Federal agents arrested one member of the trio, Akhror Saidakhemetov, as he boarded a flight to Turkey early Wednesday at New York’s John F. Kennedy International Airport with plans to travel to Syria to fight jihad, or holy war, prosecutors said. They said that Saidakhmetov recently expressed interest in buying a machine guy to shoot police and FBI agents if his travel plans to join the Islamic State were thwarted.
Another, Abdurasul Hasanovich Juraboev, had said he’d be willing to kill Obama and had previously bought a plane ticket to fly from New York to Istanbul next month, federal prosecutors said.

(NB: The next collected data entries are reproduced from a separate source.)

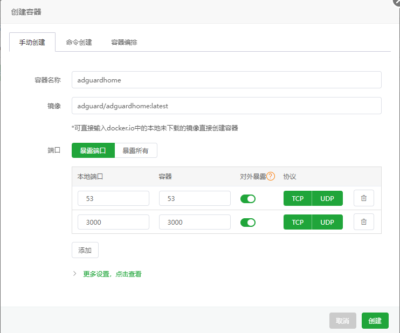The image size is (400, 333).
Task: Toggle UDP protocol for port 3000
Action: coord(327,222)
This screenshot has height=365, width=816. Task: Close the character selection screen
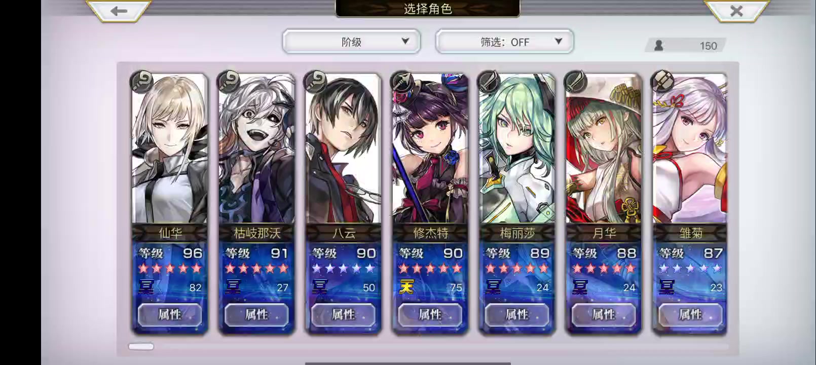[x=736, y=11]
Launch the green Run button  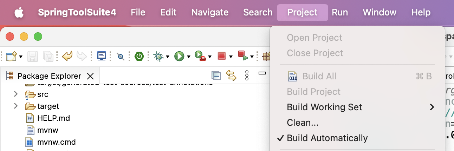click(x=179, y=56)
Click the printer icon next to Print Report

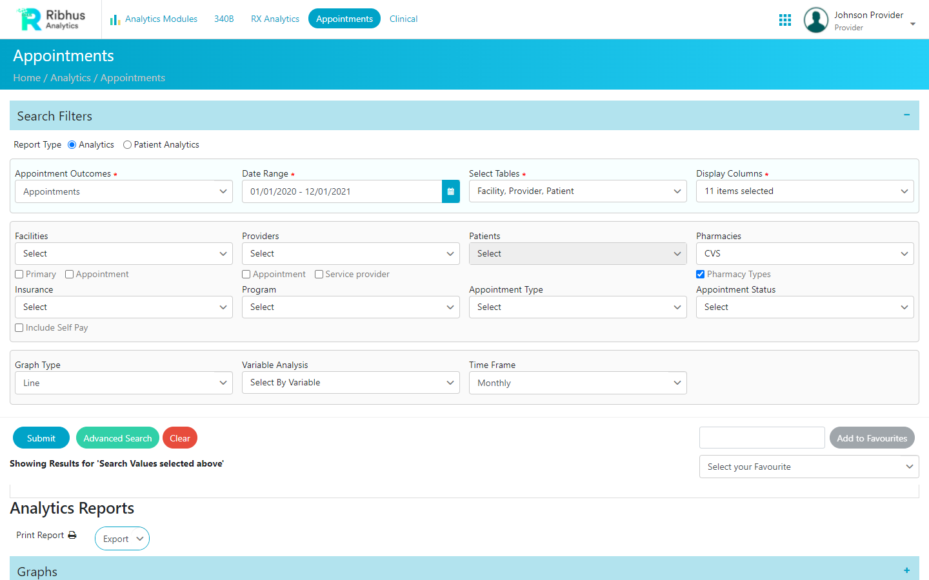click(x=72, y=535)
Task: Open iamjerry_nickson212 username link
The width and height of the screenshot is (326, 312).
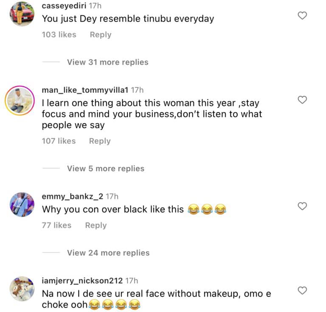Action: [82, 281]
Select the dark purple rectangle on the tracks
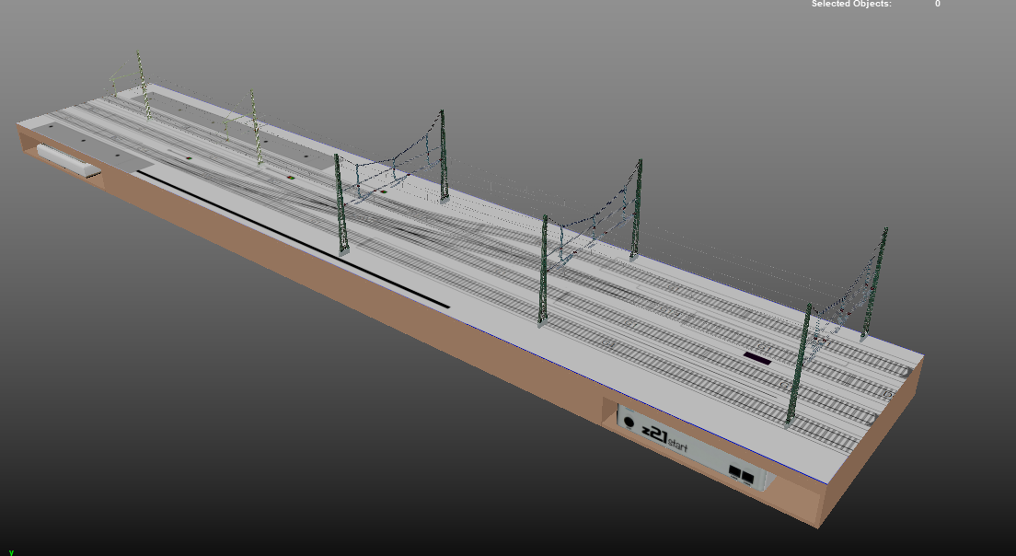The image size is (1016, 556). pos(756,358)
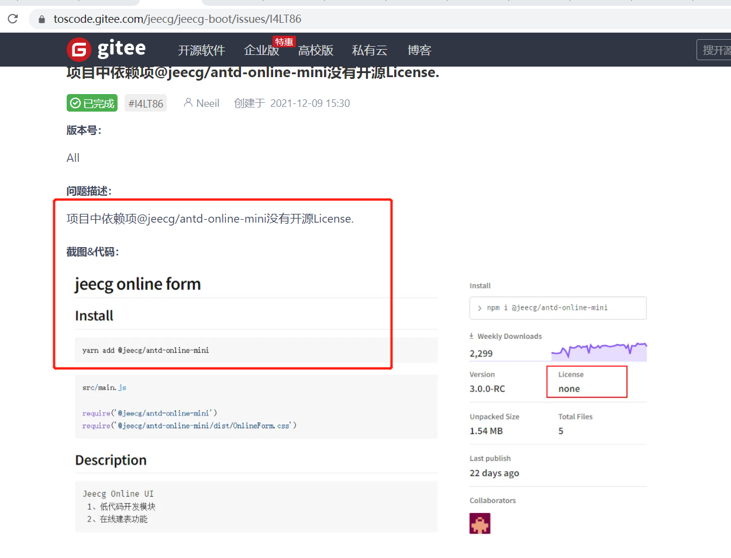Click the npm install command box
This screenshot has width=731, height=558.
(x=557, y=308)
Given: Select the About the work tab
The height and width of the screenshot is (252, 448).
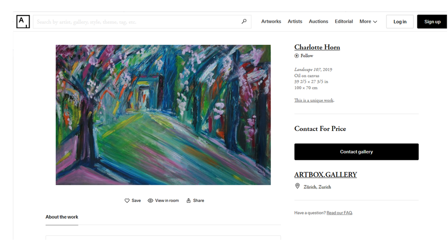Looking at the screenshot, I should [x=62, y=217].
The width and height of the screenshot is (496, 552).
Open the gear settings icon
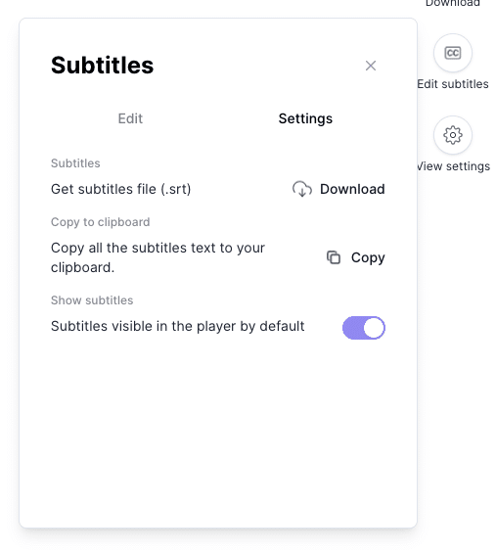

Airport arrests are becoming a familiar scenario as the FBI and other law enforcement agencies scramble to stem the flow of young recruits, most lured by crafty internet appeals, seeking to join the Islamic State’s violent crusade in parts of Syria and Iraq.
The latest criminal complaint was unsealed in federal court in Brooklyn, where U.S. Attorney Loretta Lynch is presiding over a hub of federal terrorism prosecutions as she awaits confirmation to replace U.S. Attorney General Eric Holder. The FBI’s Joint Terrorism Task Force in New York built the case.
Saidakhmetov and Juraboev were to appear in court in Brooklyn. A third defendant, Abror Habibov, was scheduled to appear before a U.S. magistrate in Jacksonville, Fla.
Federal agents first took an interest in Juraboev last August, when he made a posting on an Uzbek-language website that propagates the ideology of the Islamic State of Iraq and the Levant, one name of the terror group that has seized a large swath of territory in Iraq and Syria, the complaint says.
Investigators later learned that Juraboev and Saidakhmetov, a citizen of Kazakhstan, were planning to travel to Syria by way of Turkey. Juraboev also expressed a willingness to engage in terrorism on U.S. soil if the Islamic State requested him to do so, including killing Obama, the complaint said. Saidakhmetov said he also would attempt domestic terrorism, such as killing law enforcement officers, if he weren’t able to travel to the Middle East, it said.
The third defendant, Habibov, a citizen of Uzbekistan, helped finance Saidakhmetov’s efforts to join the Islamic State.
“The flow of foreign fighters to Syria represents an evolving threat to our country and to our allies,” Lynch said in a statement. “Anyone who threatens our citizens, here or abroad, will face the full of American justice.”
If convicted of the charges, each of the three men face up to 15 years in prison.